** Data excerpts follows **

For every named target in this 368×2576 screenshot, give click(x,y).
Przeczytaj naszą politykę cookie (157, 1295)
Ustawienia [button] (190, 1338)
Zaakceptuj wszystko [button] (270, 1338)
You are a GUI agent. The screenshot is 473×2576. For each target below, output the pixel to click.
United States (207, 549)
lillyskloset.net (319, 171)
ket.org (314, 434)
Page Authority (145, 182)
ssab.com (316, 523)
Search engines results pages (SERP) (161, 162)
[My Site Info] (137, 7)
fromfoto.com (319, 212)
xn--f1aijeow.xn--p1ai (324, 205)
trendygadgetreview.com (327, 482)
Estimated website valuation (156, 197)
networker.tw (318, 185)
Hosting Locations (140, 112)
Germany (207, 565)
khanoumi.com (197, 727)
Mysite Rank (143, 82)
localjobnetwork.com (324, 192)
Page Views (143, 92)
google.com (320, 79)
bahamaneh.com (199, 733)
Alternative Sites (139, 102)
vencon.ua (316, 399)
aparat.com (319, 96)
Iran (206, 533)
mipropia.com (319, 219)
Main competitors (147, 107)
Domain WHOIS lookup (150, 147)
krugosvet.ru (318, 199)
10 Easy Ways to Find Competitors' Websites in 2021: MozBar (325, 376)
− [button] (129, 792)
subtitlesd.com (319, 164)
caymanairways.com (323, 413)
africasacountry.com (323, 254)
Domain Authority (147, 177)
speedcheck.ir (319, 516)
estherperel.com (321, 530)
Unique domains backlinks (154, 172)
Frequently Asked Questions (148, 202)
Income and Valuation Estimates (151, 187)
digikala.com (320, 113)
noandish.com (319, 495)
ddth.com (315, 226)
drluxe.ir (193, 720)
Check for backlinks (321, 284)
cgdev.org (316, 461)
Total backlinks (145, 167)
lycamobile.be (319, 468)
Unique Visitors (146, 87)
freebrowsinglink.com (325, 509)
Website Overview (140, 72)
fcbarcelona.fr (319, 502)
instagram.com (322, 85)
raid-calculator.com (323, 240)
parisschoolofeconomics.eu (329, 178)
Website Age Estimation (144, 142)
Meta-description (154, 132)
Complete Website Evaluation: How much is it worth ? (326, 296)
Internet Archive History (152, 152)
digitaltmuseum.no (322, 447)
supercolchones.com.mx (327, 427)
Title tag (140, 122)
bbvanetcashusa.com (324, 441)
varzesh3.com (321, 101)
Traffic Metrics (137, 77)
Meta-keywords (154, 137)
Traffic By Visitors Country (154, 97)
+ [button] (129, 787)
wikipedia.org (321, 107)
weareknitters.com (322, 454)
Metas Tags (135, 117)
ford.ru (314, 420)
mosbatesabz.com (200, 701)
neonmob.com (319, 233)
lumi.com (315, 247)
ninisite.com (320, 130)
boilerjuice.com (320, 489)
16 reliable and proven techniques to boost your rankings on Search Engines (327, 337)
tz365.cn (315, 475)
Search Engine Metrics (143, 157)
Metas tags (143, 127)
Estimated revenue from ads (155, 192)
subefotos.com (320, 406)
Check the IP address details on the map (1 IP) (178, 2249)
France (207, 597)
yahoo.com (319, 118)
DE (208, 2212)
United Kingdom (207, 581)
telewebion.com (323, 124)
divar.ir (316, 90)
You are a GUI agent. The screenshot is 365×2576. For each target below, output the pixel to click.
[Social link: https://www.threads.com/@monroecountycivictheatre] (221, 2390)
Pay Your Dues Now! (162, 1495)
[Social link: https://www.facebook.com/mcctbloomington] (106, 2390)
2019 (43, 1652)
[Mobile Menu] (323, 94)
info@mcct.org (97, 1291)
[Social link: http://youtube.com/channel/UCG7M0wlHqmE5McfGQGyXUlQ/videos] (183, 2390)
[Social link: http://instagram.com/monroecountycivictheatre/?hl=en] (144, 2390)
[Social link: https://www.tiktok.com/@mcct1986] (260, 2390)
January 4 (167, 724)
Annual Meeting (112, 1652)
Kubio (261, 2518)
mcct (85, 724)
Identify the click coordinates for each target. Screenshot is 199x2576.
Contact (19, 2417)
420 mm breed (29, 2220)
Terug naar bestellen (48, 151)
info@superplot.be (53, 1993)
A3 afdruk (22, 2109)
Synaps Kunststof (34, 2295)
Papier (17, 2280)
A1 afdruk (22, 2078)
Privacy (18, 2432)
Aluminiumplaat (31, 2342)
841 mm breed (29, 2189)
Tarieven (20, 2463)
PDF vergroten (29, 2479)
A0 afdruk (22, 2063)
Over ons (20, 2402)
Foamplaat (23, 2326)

** End of Data excerpts **

*What you will do:*
From the first line through the last, repeat the entries exactly.

*Task solution:*
For every named target in this 368×2576 screenshot, give click(x,y).
Przeczytaj naszą politykę cookie (157, 1295)
Ustawienia [button] (190, 1338)
Zaakceptuj wszystko [button] (270, 1338)
You are a GUI agent. The screenshot is 473×2576. For each target below, output the pixel to click.
United States (207, 549)
lillyskloset.net (319, 171)
ket.org (314, 434)
Page Authority (145, 182)
ssab.com (316, 523)
Search engines results pages (SERP) (161, 162)
[My Site Info] (137, 7)
fromfoto.com (319, 212)
xn--f1aijeow.xn--p1ai (324, 205)
trendygadgetreview.com (327, 482)
Estimated website valuation (156, 197)
networker.tw (318, 185)
Hosting Locations (140, 112)
Germany (207, 565)
khanoumi.com (197, 727)
Mysite Rank (143, 82)
localjobnetwork.com (324, 192)
Page Views (143, 92)
google.com (320, 79)
bahamaneh.com (199, 733)
Alternative Sites (139, 102)
vencon.ua (316, 399)
aparat.com (319, 96)
Iran (206, 533)
mipropia.com (319, 219)
Main competitors (147, 107)
Domain WHOIS lookup (150, 147)
krugosvet.ru (318, 199)
10 Easy Ways to Find Competitors' Websites in 2021: MozBar (325, 376)
− [button] (129, 792)
subtitlesd.com (319, 164)
caymanairways.com (323, 413)
africasacountry.com (323, 254)
Domain Authority (147, 177)
speedcheck.ir (319, 516)
estherperel.com (321, 530)
Unique domains backlinks (154, 172)
Frequently Asked Questions (148, 202)
Income and Valuation Estimates (151, 187)
digikala.com (320, 113)
noandish.com (319, 495)
ddth.com (315, 226)
drluxe.ir (193, 720)
Check for backlinks (321, 284)
cgdev.org (316, 461)
Total backlinks (145, 167)
lycamobile.be (319, 468)
Unique Visitors (146, 87)
freebrowsinglink.com (325, 509)
Website Overview (140, 72)
fcbarcelona.fr (319, 502)
instagram.com (322, 85)
raid-calculator.com (323, 240)
parisschoolofeconomics.eu (329, 178)
Website Age Estimation (144, 142)
Meta-description (154, 132)
Complete Website Evaluation: How much is it worth ? (326, 296)
Internet Archive History (152, 152)
digitaltmuseum.no (322, 447)
supercolchones.com.mx (327, 427)
Title tag (140, 122)
bbvanetcashusa.com (324, 441)
varzesh3.com (321, 101)
Traffic Metrics (137, 77)
Meta-keywords (154, 137)
Traffic By Visitors Country (154, 97)
+ [button] (129, 787)
wikipedia.org (321, 107)
weareknitters.com (322, 454)
Metas Tags (135, 117)
ford.ru (314, 420)
mosbatesabz.com (200, 701)
neonmob.com (319, 233)
lumi.com (315, 247)
ninisite.com (320, 130)
boilerjuice.com (320, 489)
16 reliable and proven techniques to boost your rankings on Search Engines (327, 337)
tz365.cn (315, 475)
Search Engine Metrics (143, 157)
Metas tags (143, 127)
Estimated revenue from ads (155, 192)
subefotos.com (320, 406)
Check the IP address details on the map (1 IP) (178, 2249)
France (207, 597)
yahoo.com (319, 118)
DE (208, 2212)
United Kingdom (207, 581)
telewebion.com (323, 124)
divar.ir (316, 90)
You are a GUI agent. The screenshot is 365×2576. For each target below, output the pixel to click.
[Social link: https://www.threads.com/@monroecountycivictheatre] (221, 2390)
Pay Your Dues Now! (162, 1495)
[Social link: https://www.facebook.com/mcctbloomington] (106, 2390)
2019 (43, 1652)
[Mobile Menu] (323, 94)
info@mcct.org (97, 1291)
[Social link: http://youtube.com/channel/UCG7M0wlHqmE5McfGQGyXUlQ/videos] (183, 2390)
[Social link: http://instagram.com/monroecountycivictheatre/?hl=en] (144, 2390)
[Social link: https://www.tiktok.com/@mcct1986] (260, 2390)
January 4 (167, 724)
Annual Meeting (112, 1652)
Kubio (261, 2518)
mcct (85, 724)
Identify the click coordinates for each target. Screenshot is 199x2576.
Contact (19, 2417)
420 mm breed (29, 2220)
Terug naar bestellen (48, 151)
info@superplot.be (53, 1993)
A3 afdruk (22, 2109)
Synaps Kunststof (34, 2295)
Papier (17, 2280)
A1 afdruk (22, 2078)
Privacy (18, 2432)
Aluminiumplaat (31, 2342)
841 mm breed (29, 2189)
Tarieven (20, 2463)
PDF vergroten (29, 2479)
A0 afdruk (22, 2063)
Over ons (20, 2402)
Foamplaat (23, 2326)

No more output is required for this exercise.